Voilà à quoi invite l'Organisation internationale pour les migrations (Oim) dans le traitement de l'information sur un phénomène propre à notre siècle. Des responsables de l'organisme onusien présents à Rome (Italie), sont certains que le rôle des journalistes européens comme africains, réunis autour d'une conférence de deux jours, est essentiel pour amener les populations à cerner les causes et enjeux des migrations internationales.
Un clandestin ou un sans-papier. Un réfugié politique ou un exilé économique. Un débarquement massif ou une vague de migrants... Tels sont les soucis des responsables de l'Organisation internationale pour les migrations (Oim) particulièrement en Europe où les pays autour de la Méditerranée accueillent des milliers de populations venues d'Afrique, d'Asie, entre autres.
En conviant à Rome, la capitale italienne, plusieurs journalistes européens et africains, l'Oim cherche à soigner le lexique de la narration sur les migrations. Un des volets du projets "Aware Migrants" du ministère italien de l'Intérieur lancé en 2017. Sept années après, ce projet arrive à terme, selon sa coordonnatrice Enrica Bianco, satisfaite de son intérêt et d'un début de dialogue entre les différentes parties.
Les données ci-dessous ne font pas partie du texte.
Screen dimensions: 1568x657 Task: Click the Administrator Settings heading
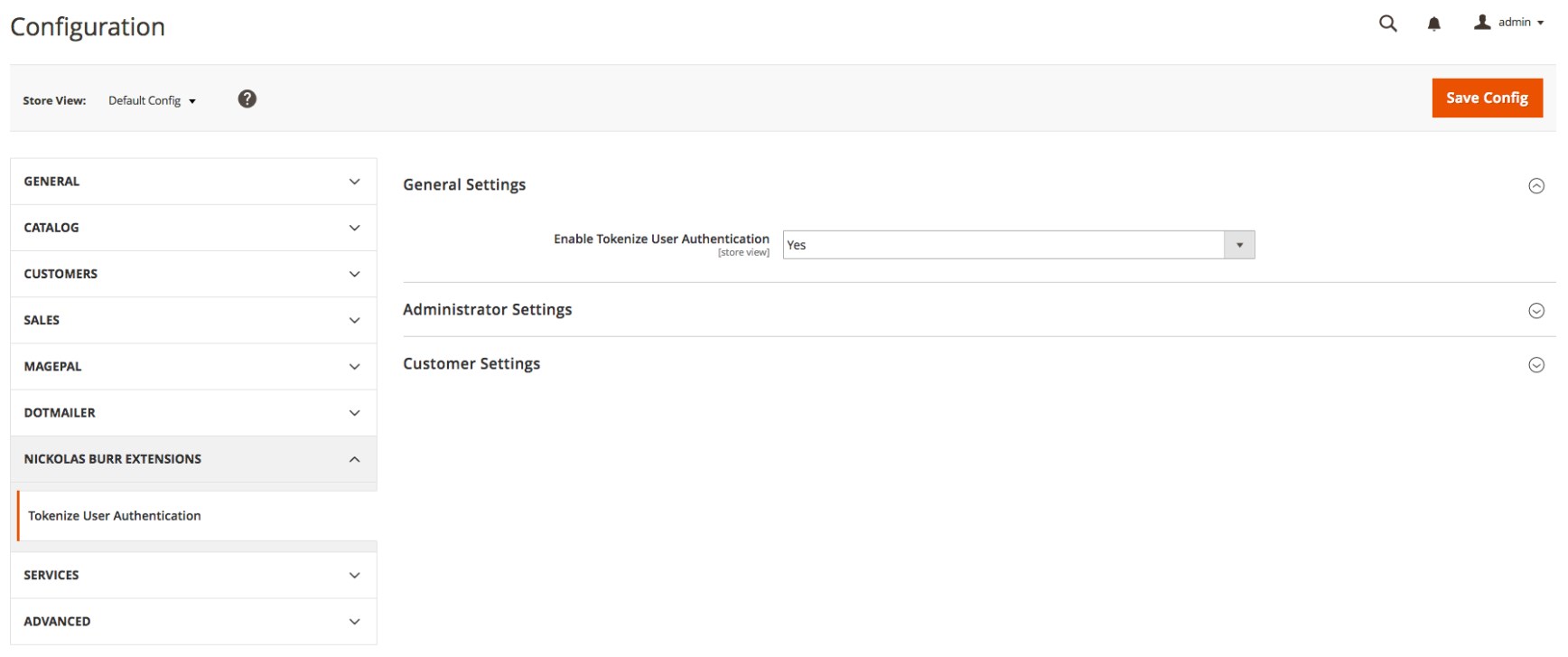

Selon elle, "il faut faire respecter l'éthique dans la manière de traiter du sujet, mais également comprendre les défis majeurs de la migration".
Sa collègue Carla Di Quattro du ministère italien des Affaires étrangères, admet que son pays "subit une pression migratoire très forte et a besoin de mettre en place des projets et mesures très forts". D'après Mme Di Quattro, il faut mettre les personnes dans de bonnes conditions dans leur pays d'origine afin qu'elles puissent y trouver ce qu'elles cherchent une fois en Italie. Elle cite comme exemple des pays comme la Côte d'Ivoire où l'Italie a soutenu un projet dans ce sens. Le projet "Aware Migrants", estime Carla Di Quattro, a permis d'améliorer la narration des journalistes sur les migrations.
Un satisfecit également décerné au projet "Aware Migrants" par Laurence Hart, Directeur de l'Oim en Italie et de la Coordination du Bureau pour la Méditerranée. Il reconnaît l'urgence d'améliorer la connaissance des journalistes sur les pays d'origine des migrants.
Le rôle du journaliste surtout européen, estime M. Hart, peut influencer la perception négative ou positive des peuples sur les migrations. Il donne l'exemple du terme "débarquement" de migrants, une expression militaire, un mythe à combattre ; car en réalité, les migrants viennent en petits nombres et ne constituent pas une "invasion".
Contexte géopolitique selon les pays
Pour comparaison, les responsables de Oim Italie citent l'exemple des millions d'Ukrainiens réfugiés en Europe depuis un an après le début du conflit entre Kiev et Moscou. Selon la présentation de l'Oim Italie, au moment où près de quatre millions de réfugiés ukrainiens sont accueillis en un mois en Europe, quelques milliers de migrants africains peinent à être absorbés par l'Italie, l'Espagne, la Grèce, Chypre, Malte, etc. "Il faut déconstruire la désinformation", affirme le Directeur de Oim Italie, et les journalistes doivent aider à combattre le racisme sur la perception des migrations à travers leur narration du sujet.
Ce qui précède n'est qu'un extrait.